Registry Questions & FAQ.

How do I reduce my EMI?

Three ways: (1) Increase the down payment to reduce the principal. (2) Negotiate or wait for a lower interest rate — even 0.5% can save significant amounts over a long tenure. (3) Extend the loan tenure — this reduces monthly EMI but increases total interest paid. For most borrowers, reducing the interest rate yields the best long-term savings.

What is the difference between EMI and EPI?

EMI (Equated Monthly Instalment) uses a fixed payment amount throughout the tenure, with the interest/principal ratio shifting each month. EPI (Equal Principal Instalment) pays a fixed principal amount each month, with the interest portion decreasing over time. EPI results in higher early payments but lower total interest cost.

All metrics verified against ISO/ASTM benchmarks. Hand-coded for precision.

Common Questions

Does the EMI Calculator need an internet connection to calculate?

Once the page has loaded, no. The EMI Calculator runs in your browser using JavaScript. The calculation happens on your device — not on a server — so results appear immediately and work offline once the page is cached.

Is my data private when I use this tool?

Yes. We do not collect, store, or transmit the values you enter. There is no account system, no analytics capturing your inputs, and no database on the other end receiving your data. When you close the tab, everything you typed is gone.

Who uses the EMI Calculator?

Anyone who needs a fast, reliable answer without signing up for an account or installing software. The tool is useful for professionals who want a quick sanity check, students working through problems, and anyone who prefers doing the math properly rather than estimating.

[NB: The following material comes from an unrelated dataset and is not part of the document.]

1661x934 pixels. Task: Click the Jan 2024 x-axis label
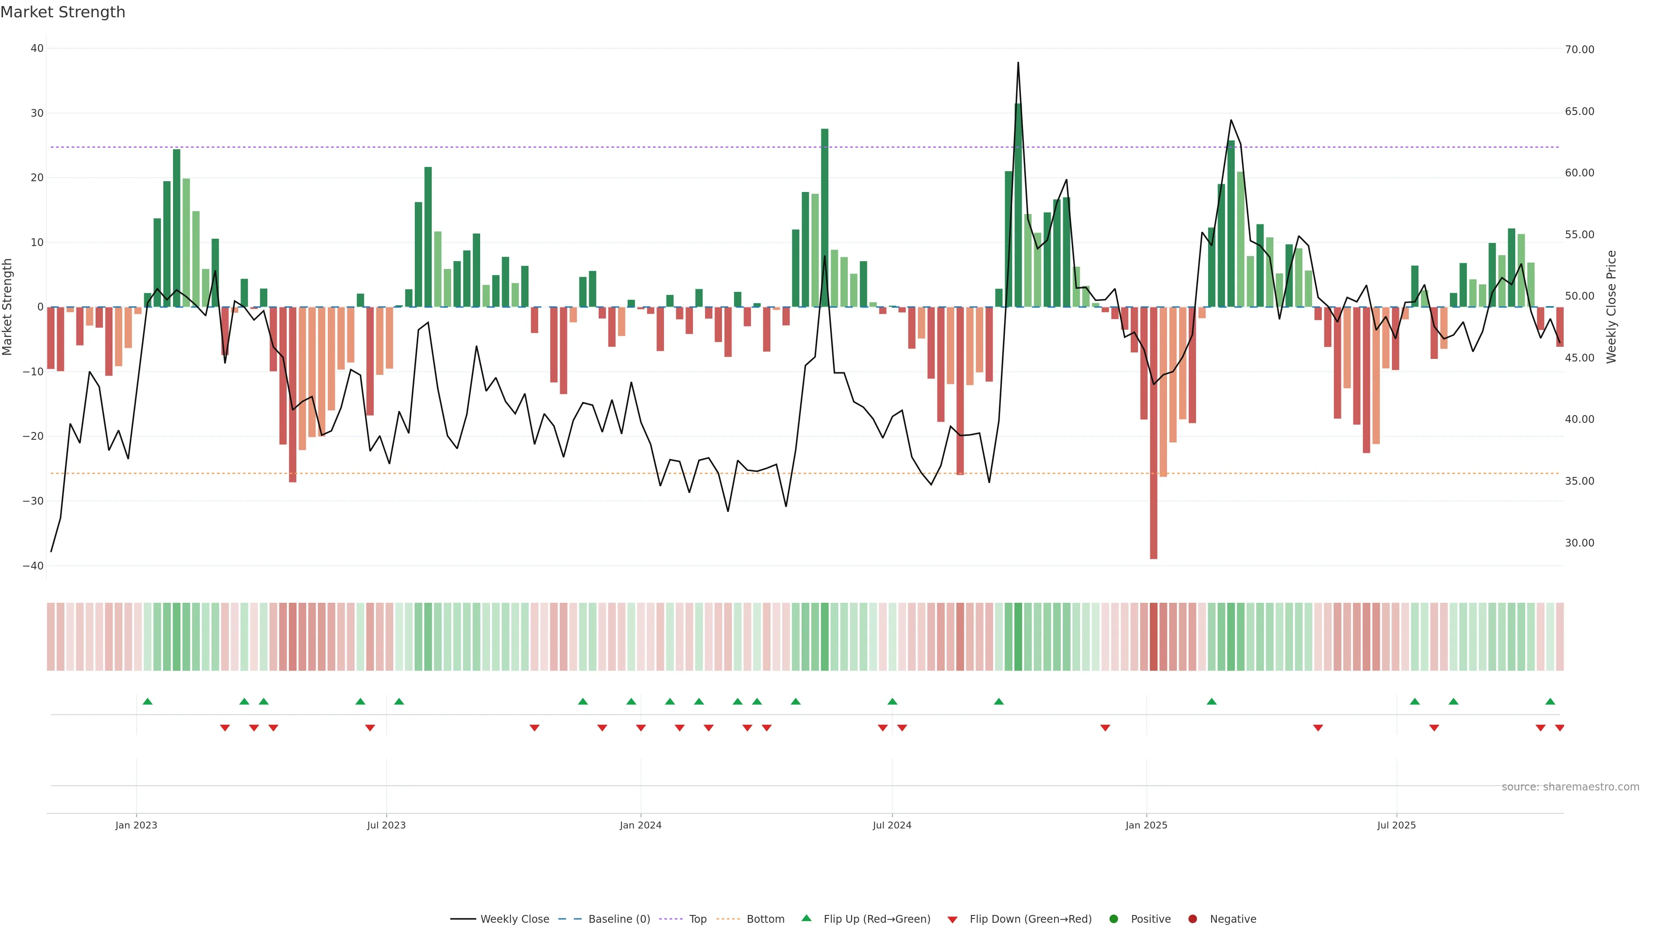pos(640,825)
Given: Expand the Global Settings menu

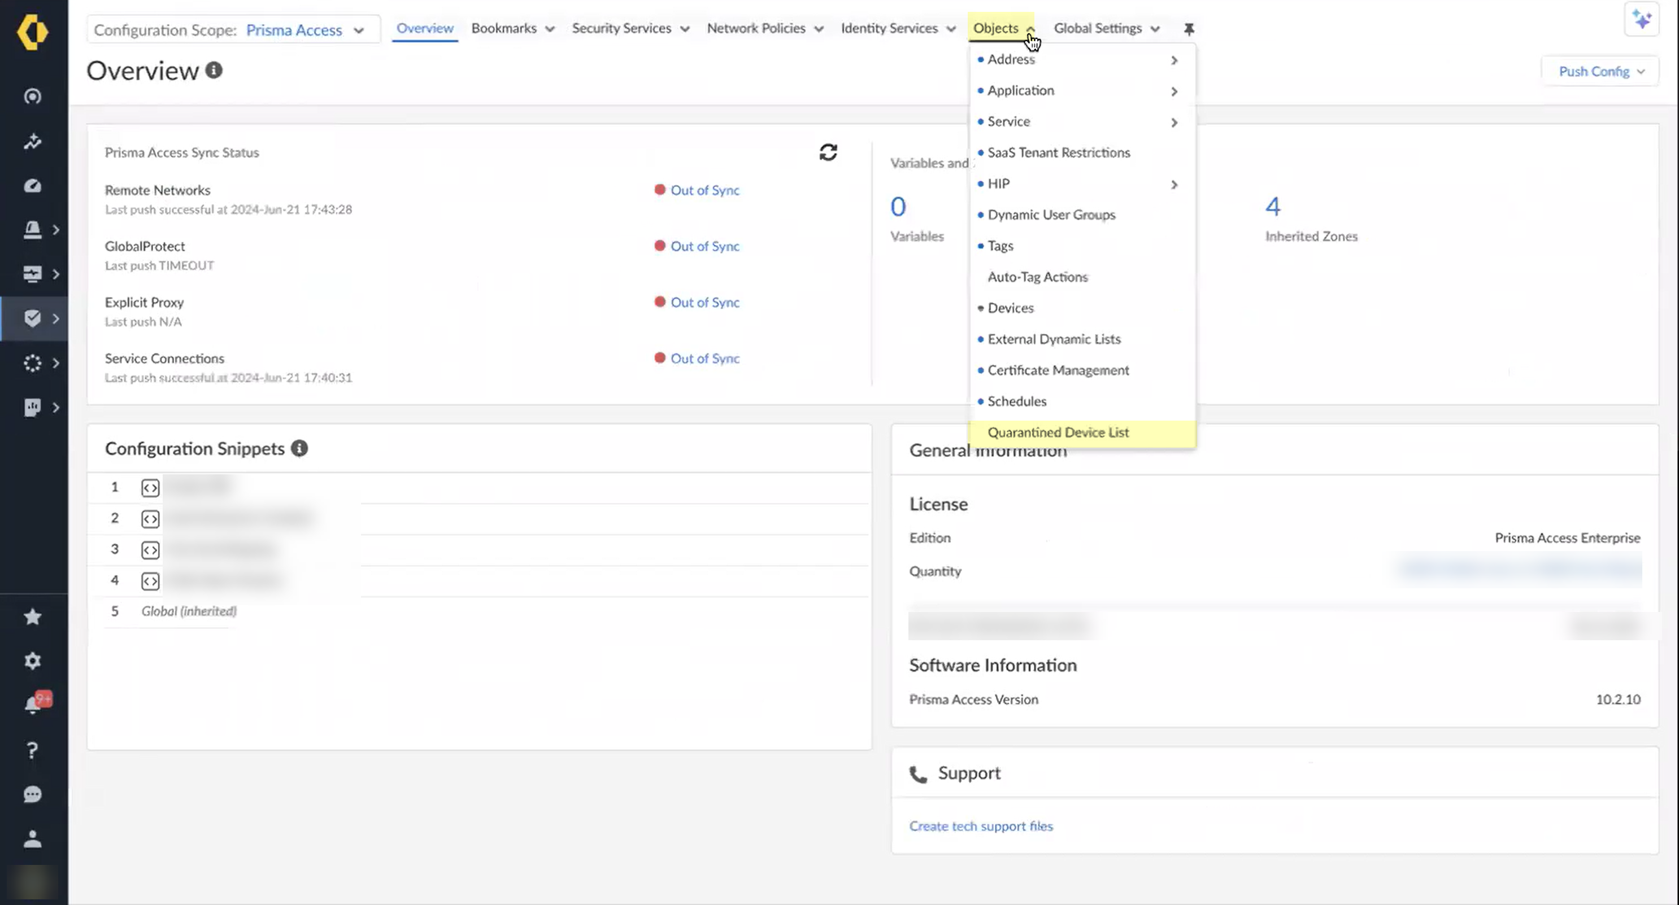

When to use this calculator

The EMI Calculator is useful whenever you need the correct answer rather than a rough estimate. A common mistake is approximating values that a tool can compute exactly in seconds — particularly in contexts where the result feeds into another decision, such as setting a price, sizing a component, or planning a budget.

Use it as a first check before committing to a figure, or as a way to verify a result you have already calculated by hand. The tool is free, there is no limit on how many times you can use it, and the result is the same every time for the same inputs.